━━━ Task material ━━━

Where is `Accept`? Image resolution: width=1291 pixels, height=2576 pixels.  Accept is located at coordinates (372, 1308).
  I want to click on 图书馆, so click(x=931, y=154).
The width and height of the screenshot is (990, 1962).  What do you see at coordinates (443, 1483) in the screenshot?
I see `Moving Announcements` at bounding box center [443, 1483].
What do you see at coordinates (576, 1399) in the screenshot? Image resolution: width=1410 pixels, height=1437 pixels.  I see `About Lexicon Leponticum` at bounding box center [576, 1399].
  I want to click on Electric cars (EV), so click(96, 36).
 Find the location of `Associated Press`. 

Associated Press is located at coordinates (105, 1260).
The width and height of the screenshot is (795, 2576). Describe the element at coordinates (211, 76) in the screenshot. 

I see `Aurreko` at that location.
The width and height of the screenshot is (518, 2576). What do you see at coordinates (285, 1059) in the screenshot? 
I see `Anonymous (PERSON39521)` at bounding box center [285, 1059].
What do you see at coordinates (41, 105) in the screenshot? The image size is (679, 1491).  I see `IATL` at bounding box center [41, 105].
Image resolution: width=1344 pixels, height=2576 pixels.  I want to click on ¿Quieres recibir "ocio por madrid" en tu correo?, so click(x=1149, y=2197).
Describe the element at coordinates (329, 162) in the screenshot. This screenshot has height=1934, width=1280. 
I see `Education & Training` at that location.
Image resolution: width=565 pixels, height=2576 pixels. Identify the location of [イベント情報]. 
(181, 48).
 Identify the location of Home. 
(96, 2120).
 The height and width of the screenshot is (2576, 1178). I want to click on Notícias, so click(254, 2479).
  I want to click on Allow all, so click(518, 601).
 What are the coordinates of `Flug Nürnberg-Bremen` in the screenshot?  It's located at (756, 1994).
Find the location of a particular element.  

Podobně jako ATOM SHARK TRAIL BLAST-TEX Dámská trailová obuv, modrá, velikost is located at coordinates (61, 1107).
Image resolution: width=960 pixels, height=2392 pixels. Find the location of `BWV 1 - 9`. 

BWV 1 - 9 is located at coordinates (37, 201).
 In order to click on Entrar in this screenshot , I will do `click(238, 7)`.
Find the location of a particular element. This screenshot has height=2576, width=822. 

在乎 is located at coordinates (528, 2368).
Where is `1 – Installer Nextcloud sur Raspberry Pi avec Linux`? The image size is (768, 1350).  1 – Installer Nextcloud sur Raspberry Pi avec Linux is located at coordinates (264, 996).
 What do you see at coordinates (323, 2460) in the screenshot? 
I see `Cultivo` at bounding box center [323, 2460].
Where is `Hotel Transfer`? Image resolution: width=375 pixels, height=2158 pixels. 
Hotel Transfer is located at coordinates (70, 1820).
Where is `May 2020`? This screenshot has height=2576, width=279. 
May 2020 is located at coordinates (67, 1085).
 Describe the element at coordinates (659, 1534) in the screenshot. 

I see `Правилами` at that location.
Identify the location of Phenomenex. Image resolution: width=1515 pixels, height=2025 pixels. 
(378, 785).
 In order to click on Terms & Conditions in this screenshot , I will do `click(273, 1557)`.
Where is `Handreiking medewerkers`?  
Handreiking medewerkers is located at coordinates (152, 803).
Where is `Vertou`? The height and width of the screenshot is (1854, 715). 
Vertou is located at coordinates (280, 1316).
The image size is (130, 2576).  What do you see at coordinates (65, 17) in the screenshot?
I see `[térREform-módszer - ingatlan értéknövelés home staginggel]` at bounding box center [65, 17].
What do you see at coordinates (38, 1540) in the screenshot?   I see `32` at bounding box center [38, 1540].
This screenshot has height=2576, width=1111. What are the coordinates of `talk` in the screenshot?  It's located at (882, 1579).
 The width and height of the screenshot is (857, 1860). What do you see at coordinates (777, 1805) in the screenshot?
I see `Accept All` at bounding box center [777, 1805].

━━━

### What this task involves:
Rewrite the listing above so that every "Image resolution" becomes "Screenshot resolution", with nothing else altered.

### Task output:
Where is `Accept`? Screenshot resolution: width=1291 pixels, height=2576 pixels.  Accept is located at coordinates (372, 1308).
  I want to click on 图书馆, so click(x=931, y=154).
The width and height of the screenshot is (990, 1962).  What do you see at coordinates (443, 1483) in the screenshot?
I see `Moving Announcements` at bounding box center [443, 1483].
What do you see at coordinates (576, 1399) in the screenshot? Screenshot resolution: width=1410 pixels, height=1437 pixels.  I see `About Lexicon Leponticum` at bounding box center [576, 1399].
  I want to click on Electric cars (EV), so click(96, 36).
 Find the location of `Associated Press`. 

Associated Press is located at coordinates (105, 1260).
The width and height of the screenshot is (795, 2576). Describe the element at coordinates (211, 76) in the screenshot. 

I see `Aurreko` at that location.
The width and height of the screenshot is (518, 2576). What do you see at coordinates (285, 1059) in the screenshot? 
I see `Anonymous (PERSON39521)` at bounding box center [285, 1059].
What do you see at coordinates (41, 105) in the screenshot? The image size is (679, 1491).  I see `IATL` at bounding box center [41, 105].
Screenshot resolution: width=1344 pixels, height=2576 pixels.  I want to click on ¿Quieres recibir "ocio por madrid" en tu correo?, so click(x=1149, y=2197).
Describe the element at coordinates (329, 162) in the screenshot. This screenshot has height=1934, width=1280. 
I see `Education & Training` at that location.
Screenshot resolution: width=565 pixels, height=2576 pixels. Identify the location of [イベント情報]. 
(181, 48).
 Identify the location of Home. 
(96, 2120).
 The height and width of the screenshot is (2576, 1178). I want to click on Notícias, so click(254, 2479).
  I want to click on Allow all, so click(518, 601).
 What are the coordinates of `Flug Nürnberg-Bremen` in the screenshot?  It's located at (756, 1994).
Find the location of a particular element.  

Podobně jako ATOM SHARK TRAIL BLAST-TEX Dámská trailová obuv, modrá, velikost is located at coordinates (61, 1107).
Screenshot resolution: width=960 pixels, height=2392 pixels. Find the location of `BWV 1 - 9`. 

BWV 1 - 9 is located at coordinates (37, 201).
 In order to click on Entrar in this screenshot , I will do `click(238, 7)`.
Find the location of a particular element. This screenshot has height=2576, width=822. 

在乎 is located at coordinates (528, 2368).
Where is `1 – Installer Nextcloud sur Raspberry Pi avec Linux`? The image size is (768, 1350).  1 – Installer Nextcloud sur Raspberry Pi avec Linux is located at coordinates (264, 996).
 What do you see at coordinates (323, 2460) in the screenshot? 
I see `Cultivo` at bounding box center [323, 2460].
Where is `Hotel Transfer`? Screenshot resolution: width=375 pixels, height=2158 pixels. 
Hotel Transfer is located at coordinates (70, 1820).
Where is `May 2020`? This screenshot has height=2576, width=279. 
May 2020 is located at coordinates (67, 1085).
 Describe the element at coordinates (659, 1534) in the screenshot. 

I see `Правилами` at that location.
Identify the location of Phenomenex. Screenshot resolution: width=1515 pixels, height=2025 pixels. 
(378, 785).
 In order to click on Terms & Conditions in this screenshot , I will do `click(273, 1557)`.
Where is `Handreiking medewerkers`?  
Handreiking medewerkers is located at coordinates (152, 803).
Where is `Vertou`? The height and width of the screenshot is (1854, 715). 
Vertou is located at coordinates (280, 1316).
The image size is (130, 2576).  What do you see at coordinates (65, 17) in the screenshot?
I see `[térREform-módszer - ingatlan értéknövelés home staginggel]` at bounding box center [65, 17].
What do you see at coordinates (38, 1540) in the screenshot?   I see `32` at bounding box center [38, 1540].
This screenshot has height=2576, width=1111. What are the coordinates of `talk` in the screenshot?  It's located at (882, 1579).
 The width and height of the screenshot is (857, 1860). What do you see at coordinates (777, 1805) in the screenshot?
I see `Accept All` at bounding box center [777, 1805].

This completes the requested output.